▶ [EXERCISE DESCRIPTION]:
Please retype the records exactly as they appear, from the start of the records through the line that contains "pos(1203,414)", inclusive.

------ SUPPLIED ENTRIES

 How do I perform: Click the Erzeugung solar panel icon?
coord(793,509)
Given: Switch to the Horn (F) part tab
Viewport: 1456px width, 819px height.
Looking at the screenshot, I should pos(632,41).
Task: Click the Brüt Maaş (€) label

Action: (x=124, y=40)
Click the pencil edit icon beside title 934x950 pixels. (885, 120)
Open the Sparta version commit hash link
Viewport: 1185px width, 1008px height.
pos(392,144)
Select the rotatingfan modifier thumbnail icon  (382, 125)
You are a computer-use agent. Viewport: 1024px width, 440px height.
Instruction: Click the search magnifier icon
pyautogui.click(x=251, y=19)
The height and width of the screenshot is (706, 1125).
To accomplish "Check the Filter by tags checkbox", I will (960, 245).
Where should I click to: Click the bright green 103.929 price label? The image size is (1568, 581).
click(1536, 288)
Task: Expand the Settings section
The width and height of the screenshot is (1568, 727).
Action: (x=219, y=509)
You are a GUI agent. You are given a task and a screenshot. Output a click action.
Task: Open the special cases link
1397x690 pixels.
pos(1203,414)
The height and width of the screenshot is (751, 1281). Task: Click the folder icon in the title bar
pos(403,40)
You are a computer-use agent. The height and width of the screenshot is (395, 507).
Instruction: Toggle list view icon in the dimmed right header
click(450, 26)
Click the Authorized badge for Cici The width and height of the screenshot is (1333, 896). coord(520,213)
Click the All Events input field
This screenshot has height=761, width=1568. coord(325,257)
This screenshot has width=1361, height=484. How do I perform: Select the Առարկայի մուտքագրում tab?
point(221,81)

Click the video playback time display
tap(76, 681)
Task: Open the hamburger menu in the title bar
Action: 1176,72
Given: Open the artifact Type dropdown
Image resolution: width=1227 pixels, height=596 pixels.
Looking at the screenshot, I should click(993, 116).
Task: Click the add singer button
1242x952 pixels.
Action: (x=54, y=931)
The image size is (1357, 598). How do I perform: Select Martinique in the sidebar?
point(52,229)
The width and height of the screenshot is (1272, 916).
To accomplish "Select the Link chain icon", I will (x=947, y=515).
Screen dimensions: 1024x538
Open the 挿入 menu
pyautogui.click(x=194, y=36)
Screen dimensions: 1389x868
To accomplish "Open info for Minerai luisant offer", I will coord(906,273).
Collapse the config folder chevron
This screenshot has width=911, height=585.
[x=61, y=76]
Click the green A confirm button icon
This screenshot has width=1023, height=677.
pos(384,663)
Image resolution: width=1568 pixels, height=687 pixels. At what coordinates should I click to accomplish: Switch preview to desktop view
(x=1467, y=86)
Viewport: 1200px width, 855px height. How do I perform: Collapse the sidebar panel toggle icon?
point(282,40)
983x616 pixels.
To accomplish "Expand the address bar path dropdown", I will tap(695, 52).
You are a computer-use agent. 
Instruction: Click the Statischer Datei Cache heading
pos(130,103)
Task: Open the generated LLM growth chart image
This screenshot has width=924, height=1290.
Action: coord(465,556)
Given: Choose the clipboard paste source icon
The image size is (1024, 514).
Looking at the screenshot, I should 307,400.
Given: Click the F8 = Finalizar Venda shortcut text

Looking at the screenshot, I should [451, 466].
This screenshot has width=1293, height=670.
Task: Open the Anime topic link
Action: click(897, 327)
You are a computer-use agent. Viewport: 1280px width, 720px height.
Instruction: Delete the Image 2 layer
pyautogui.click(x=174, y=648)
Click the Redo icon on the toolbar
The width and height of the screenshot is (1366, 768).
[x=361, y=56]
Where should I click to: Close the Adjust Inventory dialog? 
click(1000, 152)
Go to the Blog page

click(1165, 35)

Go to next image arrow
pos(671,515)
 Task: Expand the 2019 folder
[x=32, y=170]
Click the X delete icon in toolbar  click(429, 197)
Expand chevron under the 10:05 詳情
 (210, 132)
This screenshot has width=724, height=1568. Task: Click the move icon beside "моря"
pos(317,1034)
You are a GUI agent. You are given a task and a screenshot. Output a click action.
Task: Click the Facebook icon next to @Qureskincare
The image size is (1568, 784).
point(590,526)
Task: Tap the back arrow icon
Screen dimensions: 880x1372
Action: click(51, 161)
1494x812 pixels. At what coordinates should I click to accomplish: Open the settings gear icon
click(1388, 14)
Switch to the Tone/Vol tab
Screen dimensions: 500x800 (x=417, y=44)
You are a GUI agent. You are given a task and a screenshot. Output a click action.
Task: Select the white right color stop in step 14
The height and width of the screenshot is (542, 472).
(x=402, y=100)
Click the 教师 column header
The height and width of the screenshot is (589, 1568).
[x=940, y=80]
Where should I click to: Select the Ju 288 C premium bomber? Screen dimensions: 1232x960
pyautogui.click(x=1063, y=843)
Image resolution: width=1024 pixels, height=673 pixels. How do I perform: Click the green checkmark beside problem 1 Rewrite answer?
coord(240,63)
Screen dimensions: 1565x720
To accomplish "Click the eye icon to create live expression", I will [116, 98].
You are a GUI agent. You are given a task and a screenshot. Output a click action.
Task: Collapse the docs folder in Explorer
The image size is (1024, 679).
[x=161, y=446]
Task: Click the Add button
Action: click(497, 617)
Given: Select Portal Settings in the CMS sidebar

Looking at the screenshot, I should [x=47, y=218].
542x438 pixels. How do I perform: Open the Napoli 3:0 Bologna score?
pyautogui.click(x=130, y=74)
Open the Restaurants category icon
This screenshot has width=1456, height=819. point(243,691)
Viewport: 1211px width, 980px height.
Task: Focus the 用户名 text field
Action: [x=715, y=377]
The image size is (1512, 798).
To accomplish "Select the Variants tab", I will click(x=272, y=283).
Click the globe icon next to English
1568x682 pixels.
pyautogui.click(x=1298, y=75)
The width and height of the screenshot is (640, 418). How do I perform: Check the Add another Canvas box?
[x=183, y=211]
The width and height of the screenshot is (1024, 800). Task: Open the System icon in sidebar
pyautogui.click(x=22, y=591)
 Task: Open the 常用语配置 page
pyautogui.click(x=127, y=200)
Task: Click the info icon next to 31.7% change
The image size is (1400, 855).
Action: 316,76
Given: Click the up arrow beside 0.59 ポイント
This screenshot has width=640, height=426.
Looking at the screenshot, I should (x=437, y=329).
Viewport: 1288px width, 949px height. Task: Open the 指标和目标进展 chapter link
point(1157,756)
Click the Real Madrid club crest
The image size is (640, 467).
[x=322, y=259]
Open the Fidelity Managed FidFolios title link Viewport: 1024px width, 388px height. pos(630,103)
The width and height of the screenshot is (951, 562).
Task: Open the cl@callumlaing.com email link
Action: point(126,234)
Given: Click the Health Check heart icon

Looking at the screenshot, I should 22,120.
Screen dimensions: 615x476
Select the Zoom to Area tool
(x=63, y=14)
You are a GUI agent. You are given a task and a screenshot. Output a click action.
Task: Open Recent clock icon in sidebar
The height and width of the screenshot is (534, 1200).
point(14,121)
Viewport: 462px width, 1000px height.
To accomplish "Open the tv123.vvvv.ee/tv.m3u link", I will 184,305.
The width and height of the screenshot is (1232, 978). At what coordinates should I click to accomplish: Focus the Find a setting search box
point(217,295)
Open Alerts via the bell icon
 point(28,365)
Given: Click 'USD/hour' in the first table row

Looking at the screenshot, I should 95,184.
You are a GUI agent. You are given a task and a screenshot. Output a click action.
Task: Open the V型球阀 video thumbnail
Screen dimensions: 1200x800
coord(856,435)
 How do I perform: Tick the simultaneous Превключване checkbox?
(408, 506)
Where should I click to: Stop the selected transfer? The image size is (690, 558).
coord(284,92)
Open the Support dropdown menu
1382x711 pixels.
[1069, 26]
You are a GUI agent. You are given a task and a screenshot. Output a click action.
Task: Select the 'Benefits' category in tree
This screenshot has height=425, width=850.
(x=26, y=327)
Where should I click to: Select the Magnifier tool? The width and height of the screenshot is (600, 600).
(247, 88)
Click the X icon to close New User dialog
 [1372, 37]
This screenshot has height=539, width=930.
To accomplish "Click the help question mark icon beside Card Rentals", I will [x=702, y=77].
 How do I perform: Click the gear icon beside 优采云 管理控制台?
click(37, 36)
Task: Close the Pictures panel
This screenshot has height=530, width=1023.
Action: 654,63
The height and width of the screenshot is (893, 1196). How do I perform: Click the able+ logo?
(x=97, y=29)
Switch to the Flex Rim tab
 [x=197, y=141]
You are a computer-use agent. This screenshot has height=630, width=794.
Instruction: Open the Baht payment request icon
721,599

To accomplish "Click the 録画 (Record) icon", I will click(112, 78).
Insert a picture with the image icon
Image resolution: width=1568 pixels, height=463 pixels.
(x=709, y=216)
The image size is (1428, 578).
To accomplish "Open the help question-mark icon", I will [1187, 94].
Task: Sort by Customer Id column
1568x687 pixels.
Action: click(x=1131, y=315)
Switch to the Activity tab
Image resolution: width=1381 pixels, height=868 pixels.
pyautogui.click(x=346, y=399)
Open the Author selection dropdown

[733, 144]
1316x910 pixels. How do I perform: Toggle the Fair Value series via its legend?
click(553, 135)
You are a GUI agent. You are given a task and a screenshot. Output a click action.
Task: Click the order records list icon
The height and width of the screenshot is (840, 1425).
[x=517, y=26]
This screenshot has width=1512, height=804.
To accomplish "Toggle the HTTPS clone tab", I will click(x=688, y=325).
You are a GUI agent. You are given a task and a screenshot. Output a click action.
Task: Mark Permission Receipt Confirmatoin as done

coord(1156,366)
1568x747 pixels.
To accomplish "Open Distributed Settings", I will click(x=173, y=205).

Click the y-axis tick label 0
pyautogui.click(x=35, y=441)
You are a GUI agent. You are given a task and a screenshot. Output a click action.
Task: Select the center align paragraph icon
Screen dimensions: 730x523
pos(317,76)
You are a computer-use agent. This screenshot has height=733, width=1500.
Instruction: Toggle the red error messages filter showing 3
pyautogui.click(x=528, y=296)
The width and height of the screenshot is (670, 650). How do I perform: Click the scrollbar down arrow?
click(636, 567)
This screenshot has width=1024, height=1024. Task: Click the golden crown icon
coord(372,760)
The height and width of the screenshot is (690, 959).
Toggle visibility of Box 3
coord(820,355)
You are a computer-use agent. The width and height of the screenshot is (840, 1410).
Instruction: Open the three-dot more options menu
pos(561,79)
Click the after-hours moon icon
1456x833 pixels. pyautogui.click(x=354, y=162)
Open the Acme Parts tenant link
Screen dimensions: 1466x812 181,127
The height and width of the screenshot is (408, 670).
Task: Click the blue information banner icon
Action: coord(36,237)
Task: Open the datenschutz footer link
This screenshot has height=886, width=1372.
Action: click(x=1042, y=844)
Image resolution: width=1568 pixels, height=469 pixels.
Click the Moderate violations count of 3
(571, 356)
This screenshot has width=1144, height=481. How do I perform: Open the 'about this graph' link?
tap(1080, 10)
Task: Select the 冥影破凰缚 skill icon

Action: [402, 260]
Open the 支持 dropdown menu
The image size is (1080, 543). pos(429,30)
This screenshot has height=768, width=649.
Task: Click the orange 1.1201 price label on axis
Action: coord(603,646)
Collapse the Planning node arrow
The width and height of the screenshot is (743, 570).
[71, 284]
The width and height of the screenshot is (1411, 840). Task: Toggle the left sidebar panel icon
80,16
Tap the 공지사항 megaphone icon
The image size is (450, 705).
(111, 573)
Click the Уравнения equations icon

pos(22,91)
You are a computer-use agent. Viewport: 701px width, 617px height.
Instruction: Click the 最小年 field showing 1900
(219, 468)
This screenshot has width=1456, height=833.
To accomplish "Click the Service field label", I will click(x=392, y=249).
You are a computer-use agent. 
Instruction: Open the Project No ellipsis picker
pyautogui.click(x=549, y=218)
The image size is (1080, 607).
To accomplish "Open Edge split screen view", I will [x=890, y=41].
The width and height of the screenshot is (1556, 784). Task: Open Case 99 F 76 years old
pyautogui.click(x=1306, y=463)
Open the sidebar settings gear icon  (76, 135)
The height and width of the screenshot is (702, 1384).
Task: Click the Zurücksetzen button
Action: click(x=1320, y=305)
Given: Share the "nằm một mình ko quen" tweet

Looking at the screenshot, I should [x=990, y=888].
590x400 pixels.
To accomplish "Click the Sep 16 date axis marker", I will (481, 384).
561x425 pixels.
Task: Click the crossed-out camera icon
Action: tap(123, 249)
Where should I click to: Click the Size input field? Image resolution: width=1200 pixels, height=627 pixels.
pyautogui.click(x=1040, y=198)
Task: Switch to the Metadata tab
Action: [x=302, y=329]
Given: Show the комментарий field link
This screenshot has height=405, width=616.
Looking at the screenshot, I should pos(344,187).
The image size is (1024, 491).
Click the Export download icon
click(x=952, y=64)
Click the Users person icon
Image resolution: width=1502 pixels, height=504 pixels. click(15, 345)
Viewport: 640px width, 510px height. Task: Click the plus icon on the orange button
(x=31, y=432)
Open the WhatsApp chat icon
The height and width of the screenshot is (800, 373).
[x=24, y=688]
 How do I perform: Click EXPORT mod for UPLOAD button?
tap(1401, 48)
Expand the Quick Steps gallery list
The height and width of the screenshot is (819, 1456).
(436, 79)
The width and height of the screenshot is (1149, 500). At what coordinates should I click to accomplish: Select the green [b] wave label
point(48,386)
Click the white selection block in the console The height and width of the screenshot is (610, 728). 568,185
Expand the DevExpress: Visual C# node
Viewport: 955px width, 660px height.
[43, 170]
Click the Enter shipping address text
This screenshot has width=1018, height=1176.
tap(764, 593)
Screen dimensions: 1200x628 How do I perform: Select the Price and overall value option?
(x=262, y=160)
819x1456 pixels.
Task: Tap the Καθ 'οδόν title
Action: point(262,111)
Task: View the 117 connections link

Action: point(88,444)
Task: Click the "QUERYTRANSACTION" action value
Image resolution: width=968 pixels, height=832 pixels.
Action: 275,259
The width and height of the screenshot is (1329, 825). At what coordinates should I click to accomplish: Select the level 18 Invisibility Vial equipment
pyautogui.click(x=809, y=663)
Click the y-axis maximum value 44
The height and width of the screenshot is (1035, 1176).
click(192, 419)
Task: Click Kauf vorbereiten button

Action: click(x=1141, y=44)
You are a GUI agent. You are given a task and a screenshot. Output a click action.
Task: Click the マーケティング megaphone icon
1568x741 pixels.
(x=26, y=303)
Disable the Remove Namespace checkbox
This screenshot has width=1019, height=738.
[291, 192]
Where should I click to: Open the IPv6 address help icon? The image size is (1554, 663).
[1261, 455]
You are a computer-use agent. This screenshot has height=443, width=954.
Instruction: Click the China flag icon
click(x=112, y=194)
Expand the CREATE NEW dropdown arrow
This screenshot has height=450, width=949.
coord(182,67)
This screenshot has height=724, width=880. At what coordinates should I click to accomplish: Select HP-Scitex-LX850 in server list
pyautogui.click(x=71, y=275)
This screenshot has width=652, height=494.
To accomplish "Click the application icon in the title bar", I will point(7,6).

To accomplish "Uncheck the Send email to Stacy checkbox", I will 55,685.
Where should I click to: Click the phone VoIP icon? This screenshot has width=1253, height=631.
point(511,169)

------------

▶ [TASK OUTPUT]:
 How do I perform: Click the Erzeugung solar panel icon?
coord(793,509)
Given: Switch to the Horn (F) part tab
Viewport: 1456px width, 819px height.
Looking at the screenshot, I should pos(632,41).
Task: Click the Brüt Maaş (€) label

Action: (x=124, y=40)
Click the pencil edit icon beside title 934x950 pixels. (885, 120)
Open the Sparta version commit hash link
Viewport: 1185px width, 1008px height.
pos(392,144)
Select the rotatingfan modifier thumbnail icon  (382, 125)
You are a computer-use agent. Viewport: 1024px width, 440px height.
Instruction: Click the search magnifier icon
pyautogui.click(x=251, y=19)
The height and width of the screenshot is (706, 1125).
To accomplish "Check the Filter by tags checkbox", I will (960, 245).
Where should I click to: Click the bright green 103.929 price label? The image size is (1568, 581).
click(1536, 288)
Task: Expand the Settings section
The width and height of the screenshot is (1568, 727).
Action: (x=219, y=509)
You are a GUI agent. You are given a task and a screenshot. Output a click action.
Task: Open the special cases link
1397x690 pixels.
pos(1203,414)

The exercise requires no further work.